STUDY MATERIAL below:

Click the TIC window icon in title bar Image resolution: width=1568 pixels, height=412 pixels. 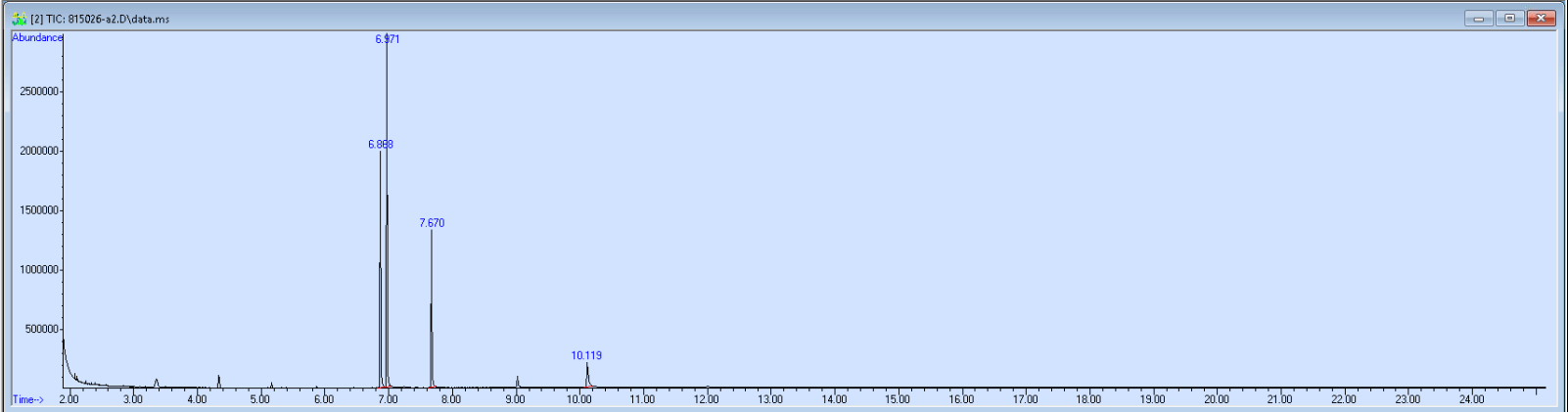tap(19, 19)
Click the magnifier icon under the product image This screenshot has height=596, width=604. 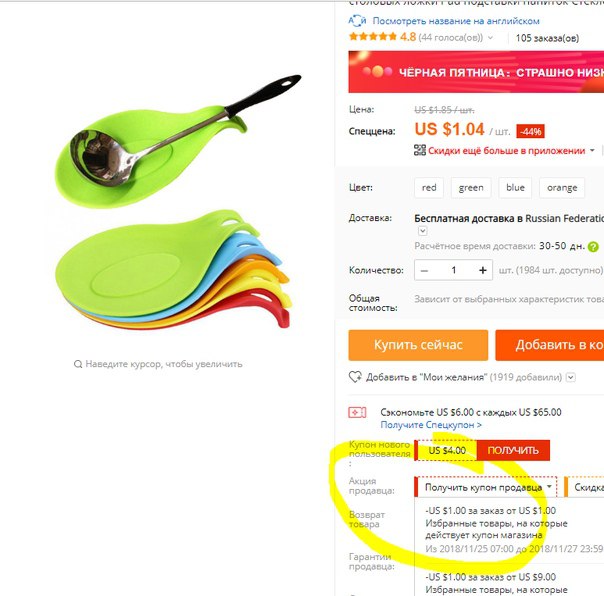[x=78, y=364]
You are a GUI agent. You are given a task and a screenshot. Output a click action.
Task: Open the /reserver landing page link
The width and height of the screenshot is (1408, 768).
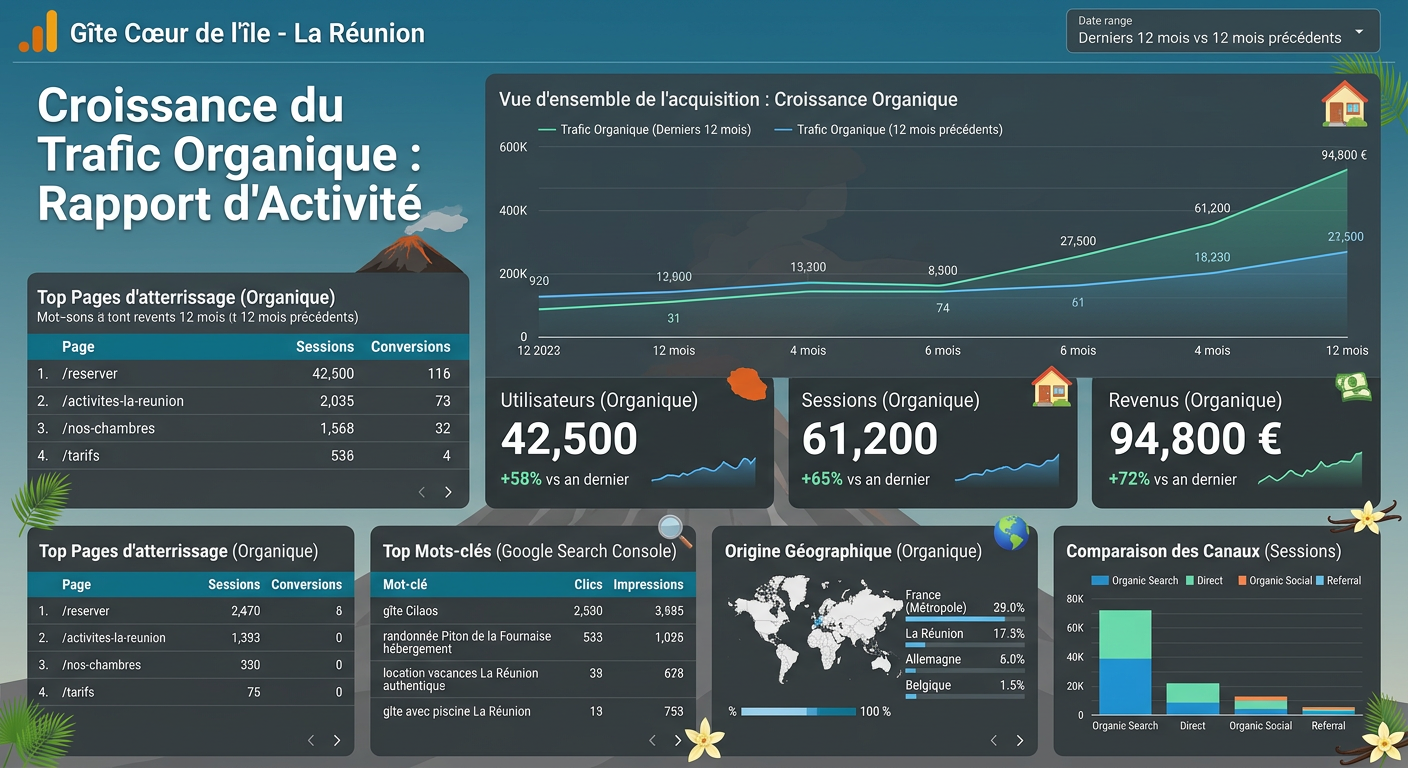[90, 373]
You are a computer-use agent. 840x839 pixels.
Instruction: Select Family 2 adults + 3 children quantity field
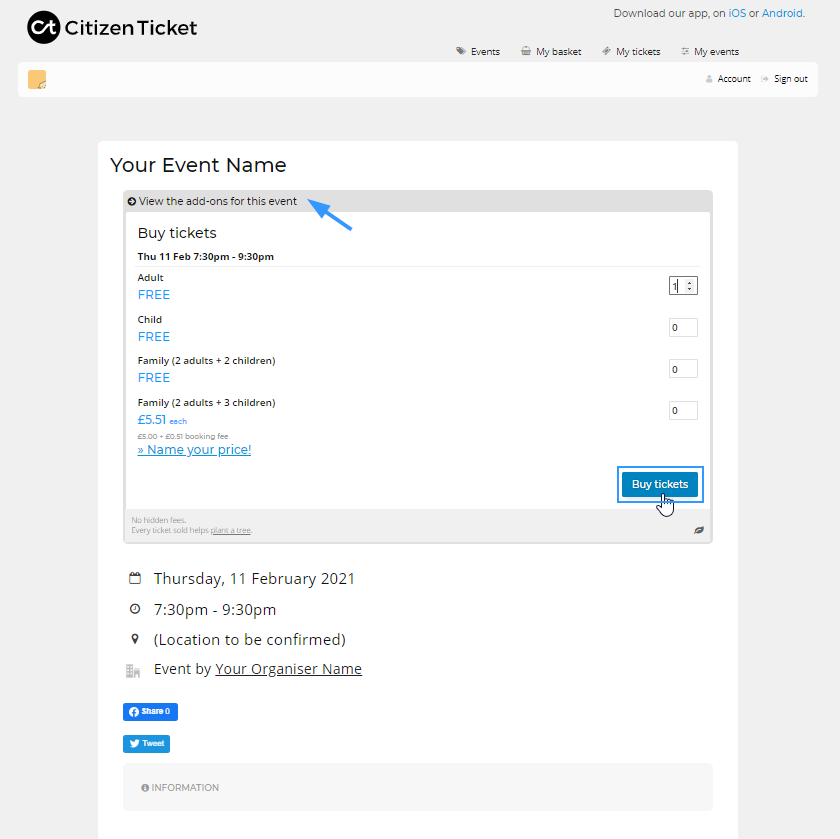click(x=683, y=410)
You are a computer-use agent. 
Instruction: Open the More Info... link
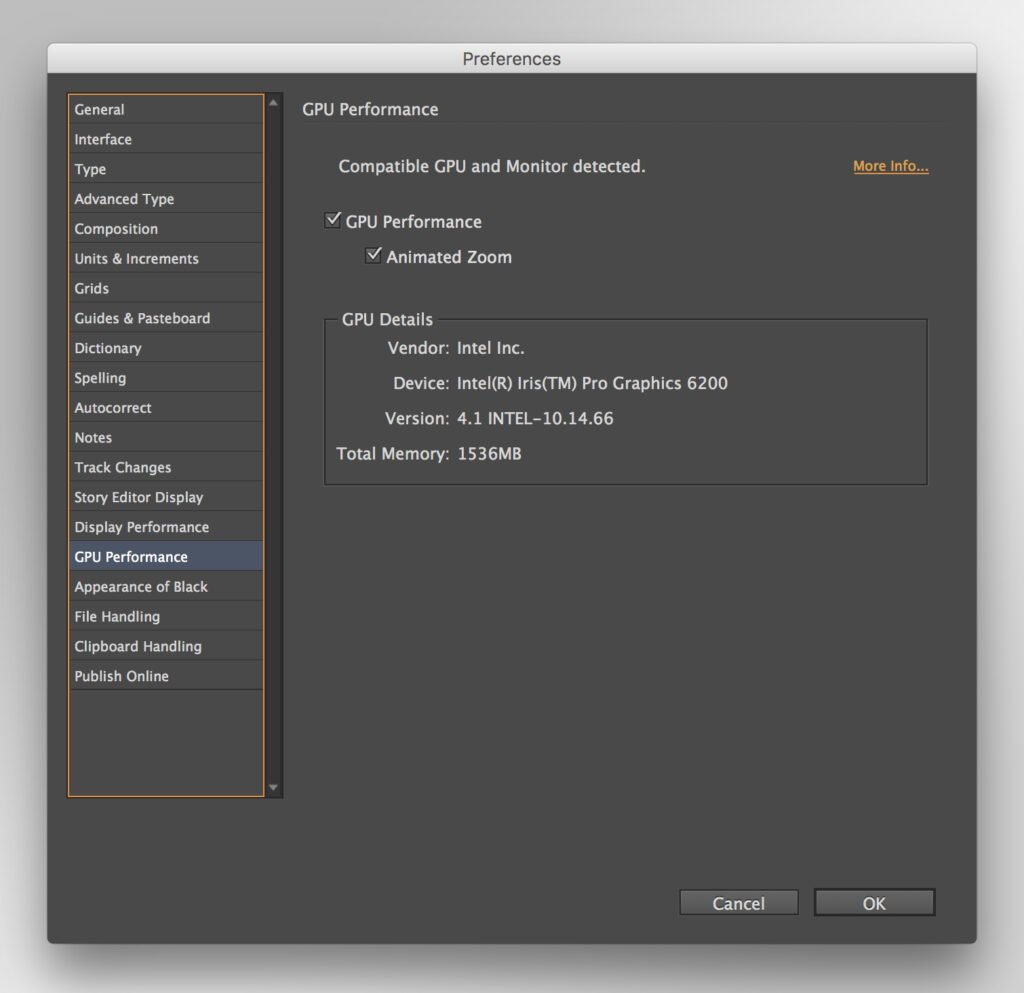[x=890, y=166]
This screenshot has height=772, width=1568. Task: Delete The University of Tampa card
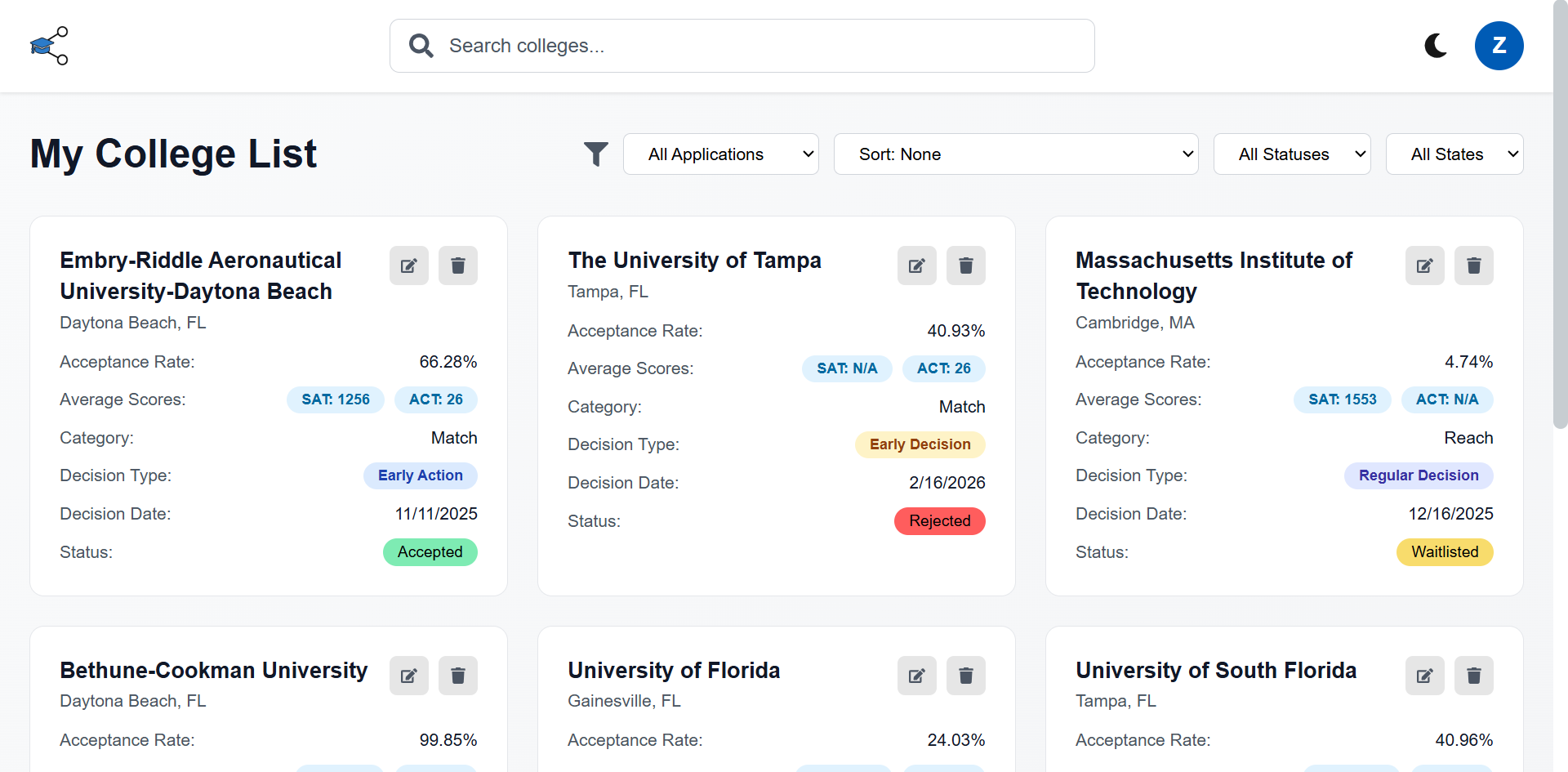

End of STUDY MATERIAL.

● **BRIEF**: The line that contains "Task: Open the /reserver landing page link" opens the part to copy, and the last line of the records closes it; set down those lines exactly, pictures excluded.

● **SOLUTION TO THIS PROBLEM**:
Task: Open the /reserver landing page link
The width and height of the screenshot is (1408, 768).
[90, 373]
You are a computer-use agent. 840x839 pixels.
Instruction: Select Family 2 adults + 3 children quantity field
click(x=683, y=410)
You are a computer-use agent. 
Instruction: Open the More Info... link
[x=890, y=166]
This screenshot has height=772, width=1568. Task: Delete The University of Tampa card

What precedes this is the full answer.